**REQUIRED WORK:**
• a. Answer these questions from the research excerpt below, one answer per line, marked the same way:
(i) How many interviews make up part of the study data set?
(ii) In what language were the research conversations conducted?
(iii) Which animals did the cultural friends have in their home?
• b. List every work cited in parentheses in the research excerpt below, giving each citation as it appears.
• c. For each statement, say yes or no to whether it agrees with the research excerpt below, and quote the words that decide it.
(i) The newly arrived participants had spent an average of 1.5 years in Sweden.
(ii) Interview recordings were summarized instead of transcribed.
(iii) The project leaders were mainly concerned with culture-based effects.

**DOCUMENT EXCERPT:**
◆ ◆ ◆
Most scholarly attention has largely been on the side of disadvantaged groups, identifying and subjecting estrangement and its effects to close scrutiny, as well as highlighting individuals' strategies for coping with or resisting marginalization. Attitudes and behavioural models of the dominant group

were assumed to be naturalized and stable over time. This project attempts to problematize this view and explore possible dynamics of othering rhetoric among representatives of the hosting society.

Towards belonging: An empirical conversation

This study utilized a case study design, a multi-method approach that scrutinizes 'bounded system/systems' (Creswell 2012). The study data set is comprised of ten interviews with project participants, inquiries with the project leader, and an analysis of project documents (i.e. logbook), project advertisements, media and social media materials. Interviewees are represented by two categories of project participants: the 'newly arrived' (mostly male refugees from Syria with an average stay in Sweden of 1.5 years) and 'established Swedes' (men and women almost all of whom turned to be Sweden-born local residents). Research conversations were conducted in Swedish with the assistance of a professional interpreter of Arabic when needed. Audio records of interviews were transcribed verbatim and translated into English. Interview questions addressed participants' interpretation of the project's goals and procedures, as well as their expectations and experiences of interactions with a 'cultural friend'.

It is possible that, my own status as an immigrant who speaks Swedish and is affiliated with a Swedish university, affected my role as an interviewer or, in other words, left me with 'third place' positioning within the matrices of 'firstness and otherness' (Jensen 2011: 74). I would argue my positionality facilitated reflexive turns in the discussions with both local residents and newcomers. This contributed to the greater richness of the data. The respondents' accounts, media materials and project logbooks were further coded for possible manifestations of othering as verbalisations of 'forms of difference' (Bhabha 1983: 19). I identified and interpreted practices of othering in the accounts of 'established Swedes', as well as the participants' responses to the contexts in which the difference-sameness dimension becomes prominent. In the following presentation, the data are organized into themes contextualising manifestations of othering practices.

Culture as a starting point

The project's description on the official website and in multiple advertising materials, the notion of culture is actively employed, producing a specific discourse of apparent cultural distinctiveness that, as emerged in the interviews, shaped the experiences of its participants. Thus, a young Syrian man, a holder of a graduate degree in a technical discipline, was puzzled by an invitation to visit his cultural friends' home and stay overnight. He was anxious about his ability to manage even ordinary situations in this new context.

At first, I was surprised, I was very confused and didn't know what I should

do. Should I go to someone who has another culture that I have, a new culture for me? The simplest example is that they have a dog and three cats, just

how one can handle or something. I was very nervous, confused the first time I was there (IP 9).

However, it seems that the project leaders were less concerned with culture-based effects than with individuals' primary psychosocial adaptation. The project logbook and notes show that the theoretical constructs addressing social-psychological aspects of individual coping with demanding situations were initially central for the evaluation of the project's outcomes. Thus, 'culturalism' had become rather a latent background of the intervention. The cultural framework was thought to be mainly employed to organize a space for bringing people together. As noted by some respondents, one needs a topic to initiate an interaction, and cultural differences are a good starting point when one meets strangers.
◆ ◆ ◆
**DATASET SECTION:**

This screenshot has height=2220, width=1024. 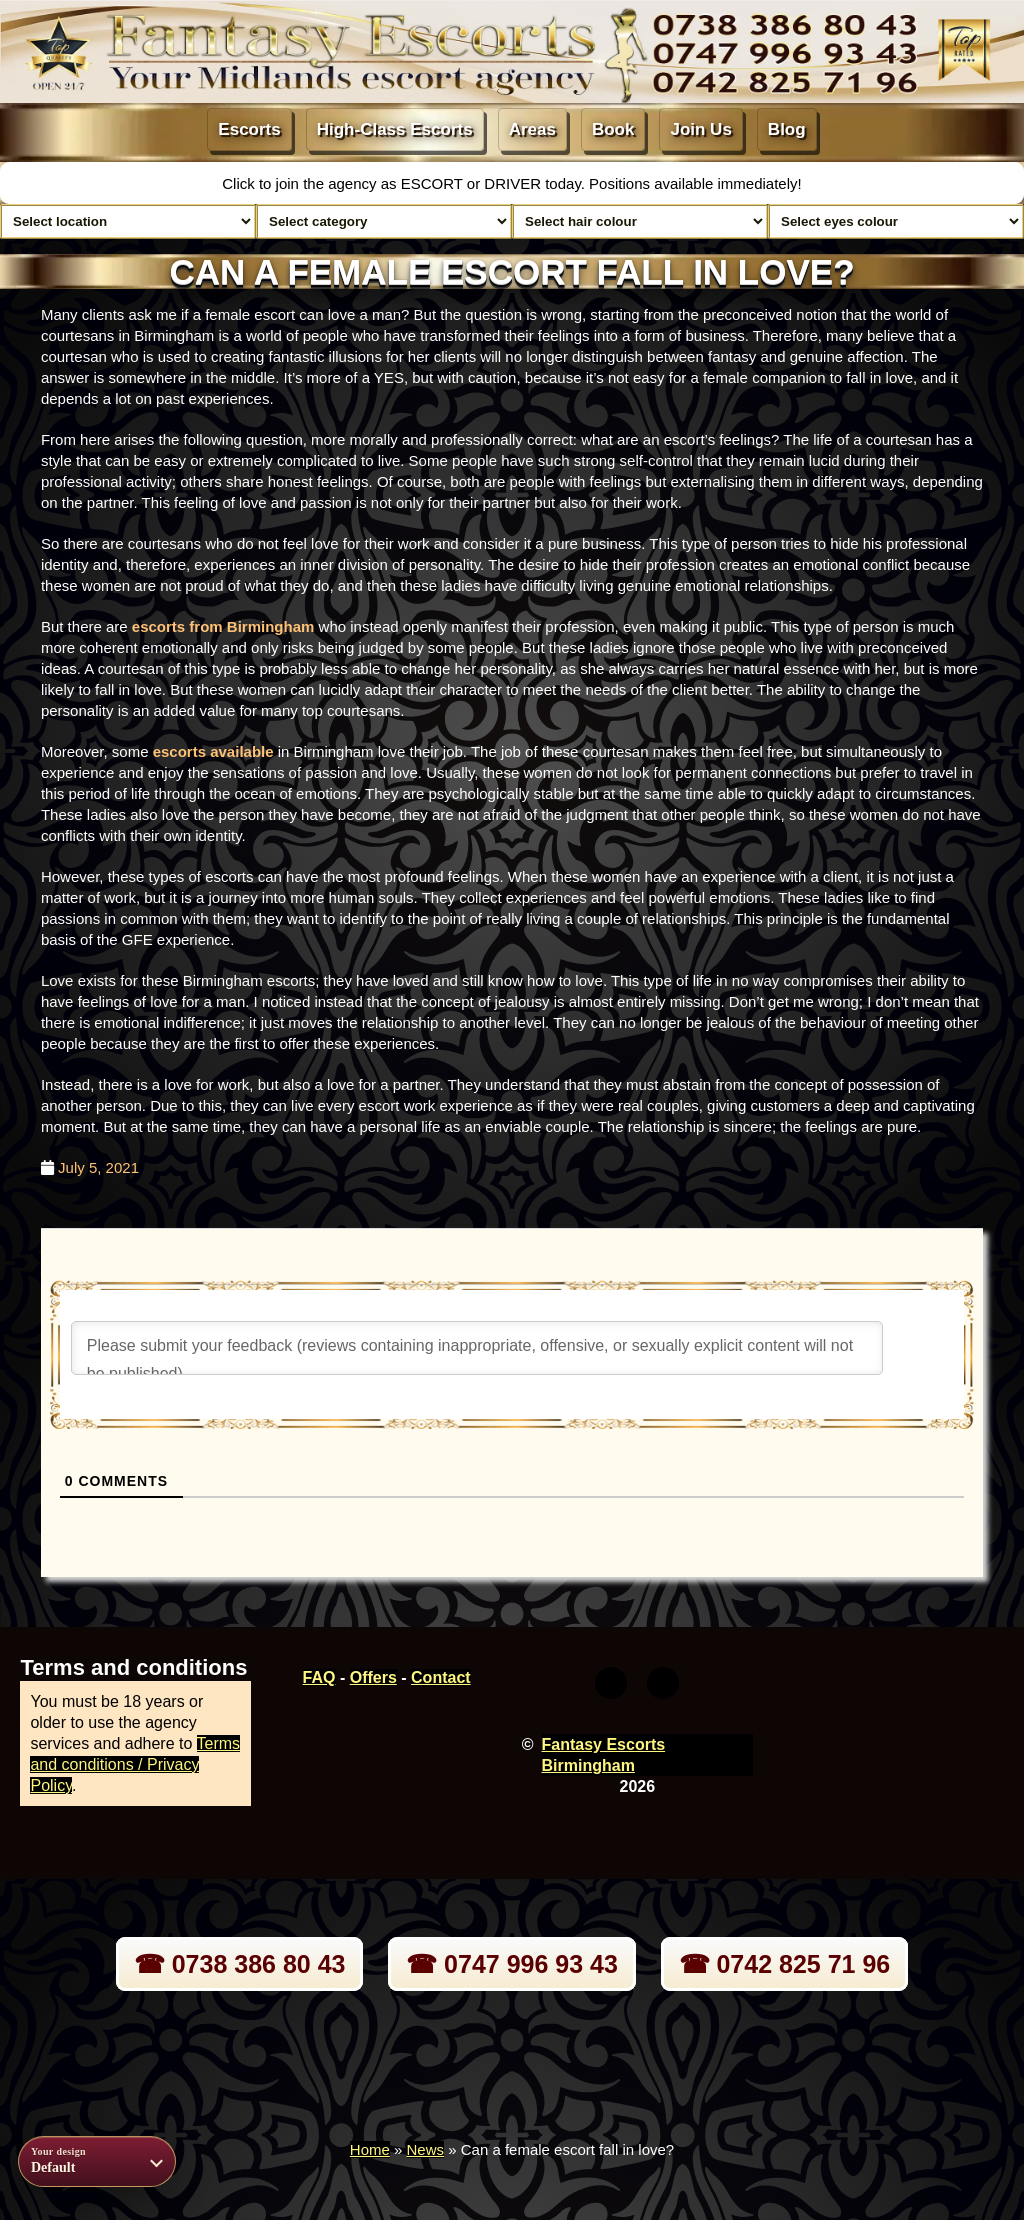 What do you see at coordinates (128, 221) in the screenshot?
I see `[Select escort area]` at bounding box center [128, 221].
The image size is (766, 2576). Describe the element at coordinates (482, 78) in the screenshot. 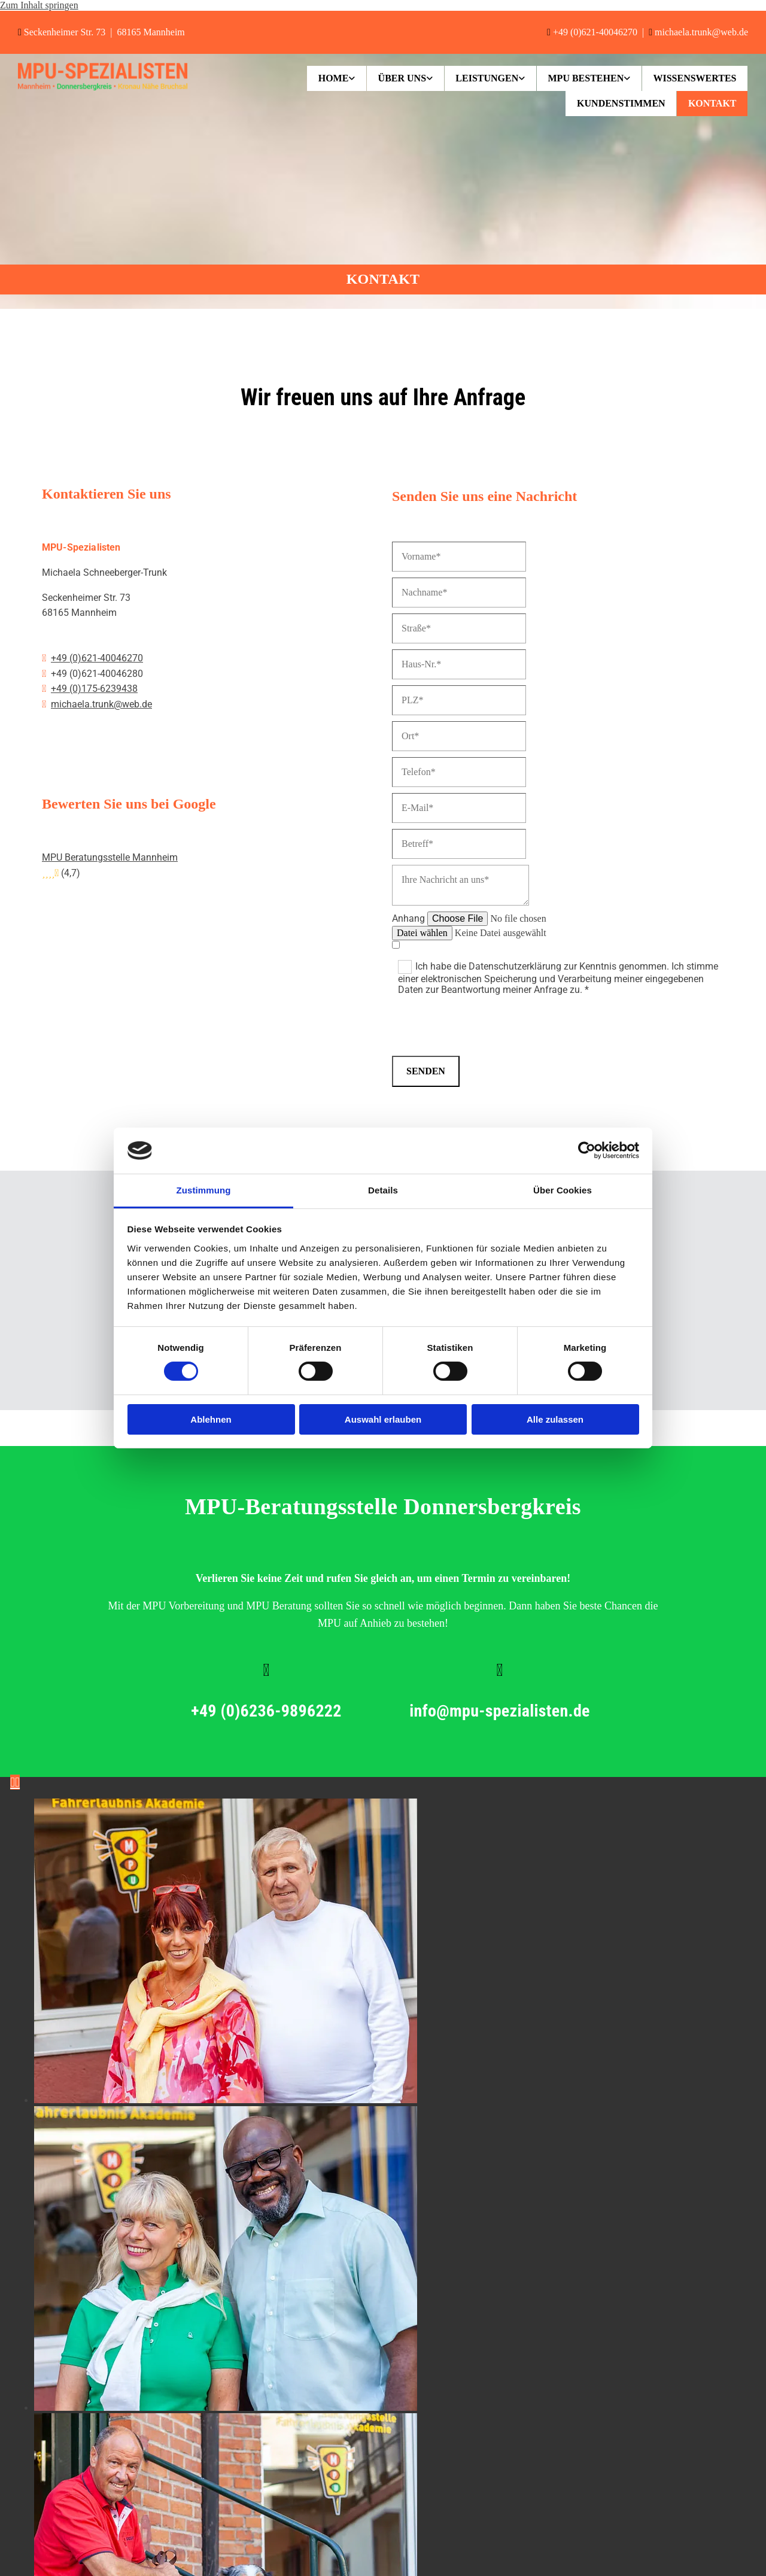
◆ ◆ ◆
**FINAL ANSWERS:**
• a.
(i) Ten
(ii) Swedish, with a professional interpreter of Arabic when needed
(iii) A dog and three cats

• b.
Creswell 2012
Jensen 2011: 74
Bhabha 1983: 19

• c.
(i) Yes: "an average stay in Sweden of 1.5 years"
(ii) No: "Audio records of interviews were transcribed verbatim and translated into English."
(iii) No: "the project leaders were less concerned with culture-based effects than with individuals' primary psychosocial adaptation"